The most obvious place for an accent translator to be deployed is in support, where millions of phone calls take place regularly between people in distant countries. It’s the support person’s goal to communicate clearly and avoid adding to the caller’s worries with language barriers. Accent management is a major part of these industries; support personnel are often required to pass language and accent tests in order to advance in the organization they work for.
A computational accent remover would not just improve their lot, but make them far more effective. Now a person with an Arabic accent can communicate just as well with just about anyone who speaks the same language — no worries if the person on the other end has heavily Austrian, Russian, or Korean-accented English; if it’s English, it should work.
There are of course lots of other situations where this could be helpful — while traveling, for instance, or conducting international business. I’m sure you can think of a few situations of your own from the last few months or years where an accent reducer or translator would have been handy.
As for the actual execution of this system, that’s a big unknown. But Amazon has a huge amount of money and engineering talent dedicated to natural language processing, and there’s nothing about this system that strikes me as unrealistic or unattainable with existing technology.
It would be a machine learning model, of course, or rather a set of them, each trained on several hours of speech by people with a specific accent. Good thing Alexa has a worldwide presence! Amazon has an avalanche of audio samples coming in from Echoes and other devices all over the place, so many accents are likely already accounted for in their library. From there it’s just a matter of soliciting voice recordings from any group that’s underrepresented in that dataset.
Research along these lines has certainly been done already, but Amazon seems to have the jump on others on the creation of a specific system for using that knowledge in product form.

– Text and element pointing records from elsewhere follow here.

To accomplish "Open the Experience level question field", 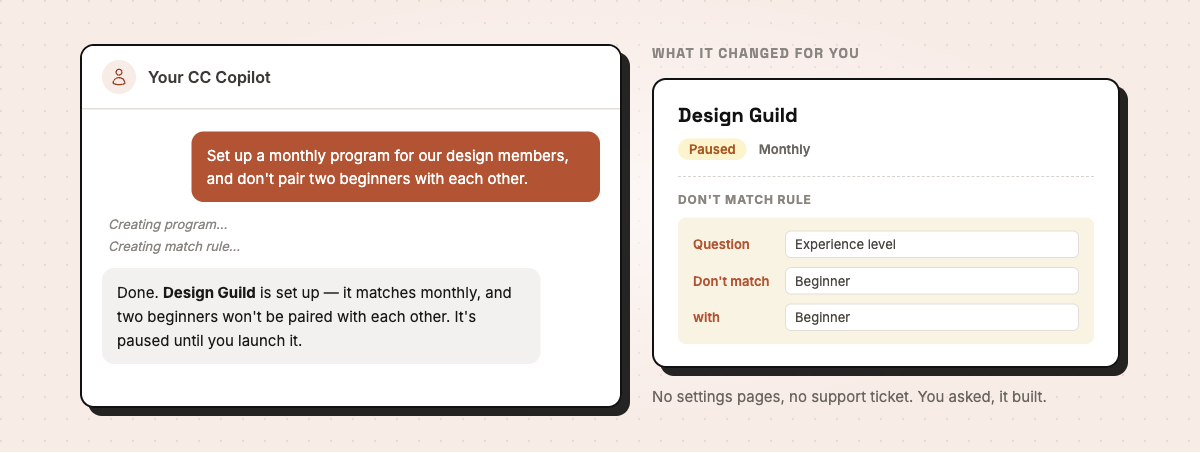I will [x=932, y=244].
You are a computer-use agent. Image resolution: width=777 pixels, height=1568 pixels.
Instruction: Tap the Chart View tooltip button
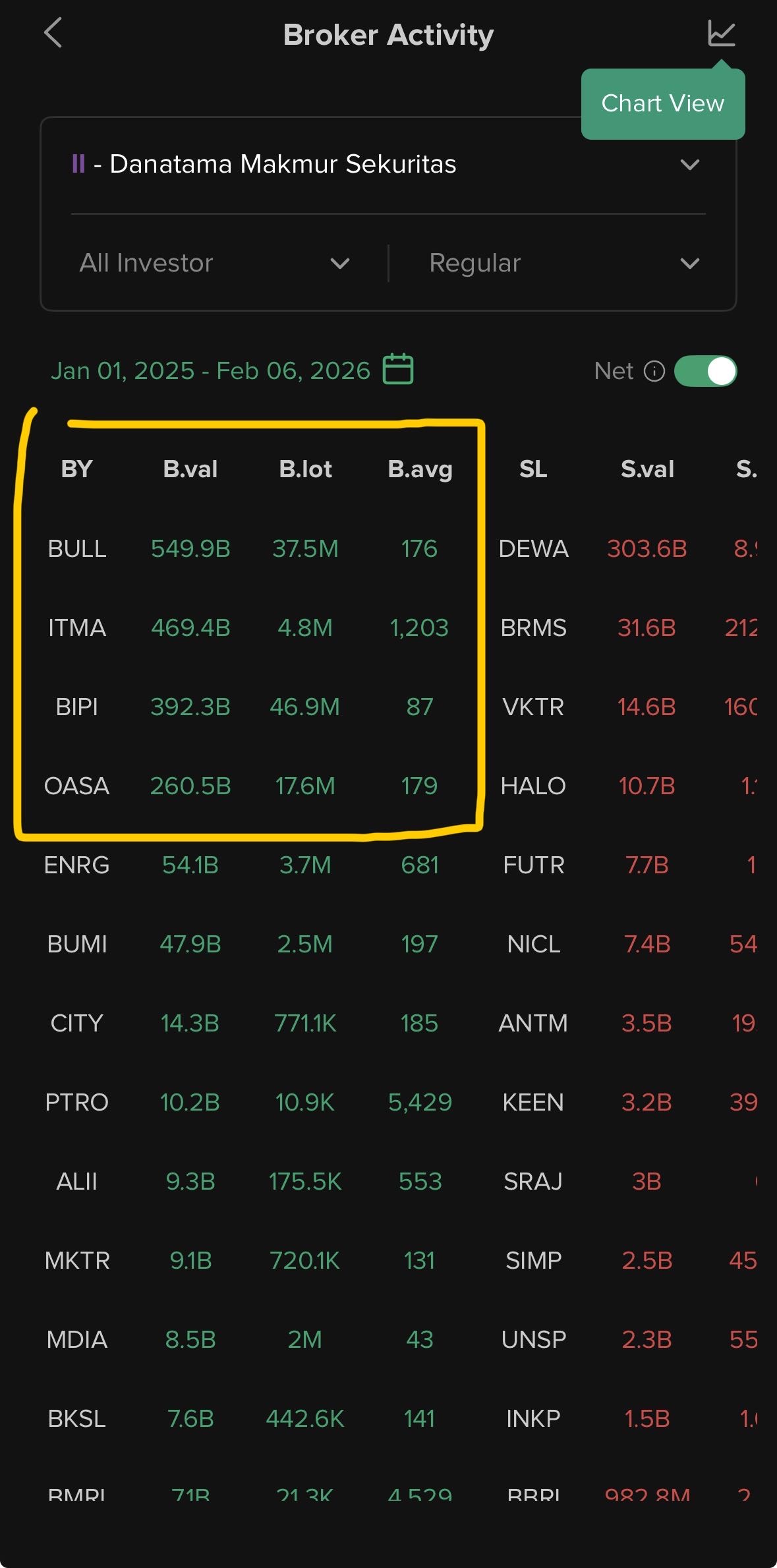click(x=662, y=103)
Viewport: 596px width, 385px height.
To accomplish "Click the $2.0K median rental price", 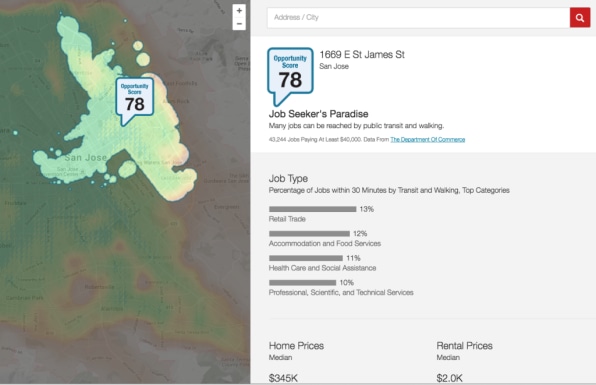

Notably the patent allows for a bit of cheating on the system’s part: it doesn’t have to scramble during the first few seconds to identify your accent, but can stack the deck a bit by checking the device’s location, phone number, previous accents encountered on that line, or of course simply allowing the speaker to pick their accent manually. Of course there will still be a variety within, say, a selected accent of “Pakistani,” but with enough data the system should be able to detect and accommodate those as well.
As always with patents there’s no guarantee this will actually take product form; it could just be research or a “defensive” patent intended to prevent rivals from creating a system like this in the meantime. But in this case I feel confident that there’s a real possibility a product will ship in the next year or so.